No, he's not paying to get her hair done. Hopefully, she will now stay with BM this weekend and not come 'visit' us.

hismineandours's picture

I would just play dumb. Maybe show her the toilet-let her know that that is the proper place to urinate-show her how to flush. Then I would tell her that I got her a very special cup to drink all of her drinks out of when she's there and then I would produce the pee cup with her name taped to it.

Yme's picture

UGH!!! My SD13 uses pee and poop games to manipulate our home!!!!! She will flat out urinate on the floor/on our laundry/in our drinking cups/and other disgusting things!!!! She has even pooped in her room and in our yard! I of course reported this behavior to her psych therapist and psych dr!!! She is on thin rope at our house and ALL I want is to protect my family...We already sleep with our bedroom doors locked as per her psych dr's advice...Just praying that she doesn't try to burn our home down althought I wouldn't put it past her.....BUT I WILL CALL THE COPS the very 1st time this happens!!! I realy thought I was the only one with a Skid with POTTY issues!!! No one knows nasty til they deal with this!!!!!!!!!!!!!!

Roseybird's picture

UGH! Yes, they are GROSS. I keep asking myself, who does things like this? Did you not learn manners? I guess I wouldn't have been as angry if I didn't have 2 young boys that was influenced by her behavior. Don't get me wrong, I am still pissed off, but more pissed off that my sons are around this stupid b*tch of a HALF sister. SD15 sees a psyc as well. But Lord, I pray for her if she ever does anything to hurt my boys. She thinks I am 'crazy' but she hasn't seen 'CRAZY' yet, mess with my boys!

Soon-to-be-Step-Mommy's picture

That is flat out digusting.
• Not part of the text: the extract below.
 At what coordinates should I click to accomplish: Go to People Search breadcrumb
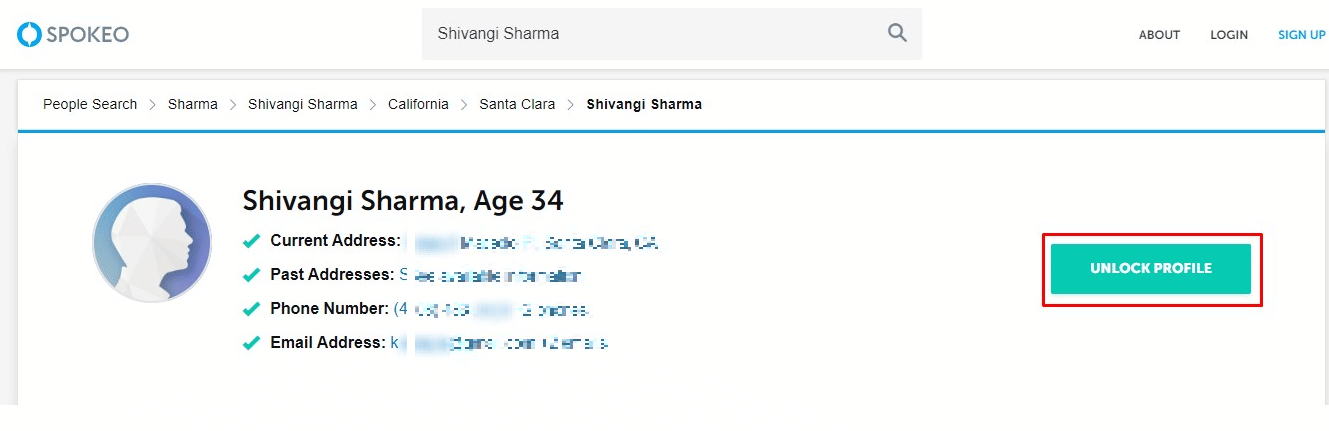pos(90,104)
Pissing and pooping in their rooms as TEENAGERS!! I am truly sorry you have to deal with THAT nonsense!!!

Yme's picture

My SD13 is bipolar with mixed other psych disorders...Genetics from the BM fuled by GUILT from the DH that KNEW the BM was PSYCHOOOOOOOOOOOOOOOO has not made for a happy past 10 yrs!! He knew better!!!!!!!!!! GUILT GUILT GUILT!!!!
Best advice we have ever been given was in a parent only support group for parents with "challenging" kids....It was directed to my DH...another father told DH flat out that HE MUST make SD13 understand without a doubt that IF she EVER puts her hands on another member of our family that HE WILL call the cops and that SHE will be taken away....I thought "sure"...I doubted that DH "Heard" what he was being told...but SHOCK of SHOCKS during our very next family therapy meeting DH told SD13 in no uncertian terms that IF she EVER touched one of us of threatened to touch one of the family members HE WOULD call the deputies!!!!! SHOCK is all I can say.....That needs to come right from your DH but if he is unable to do that YOU need to make the ground rules CLEAR as DAY to your SD15!!! YOU have to stand up for your Babies!!! If damage comes to one of them you can never undo it!!
(DH is scared to death that I am leaving him after I put my foot down and made him believe "NO MORE"...so for the time being DH has really stepped up his game!! Thank God!)
BTW: I'm sooooooo glad you arent dealing with a poor helpless baby from your SD15.....Just one of God's little blessings!!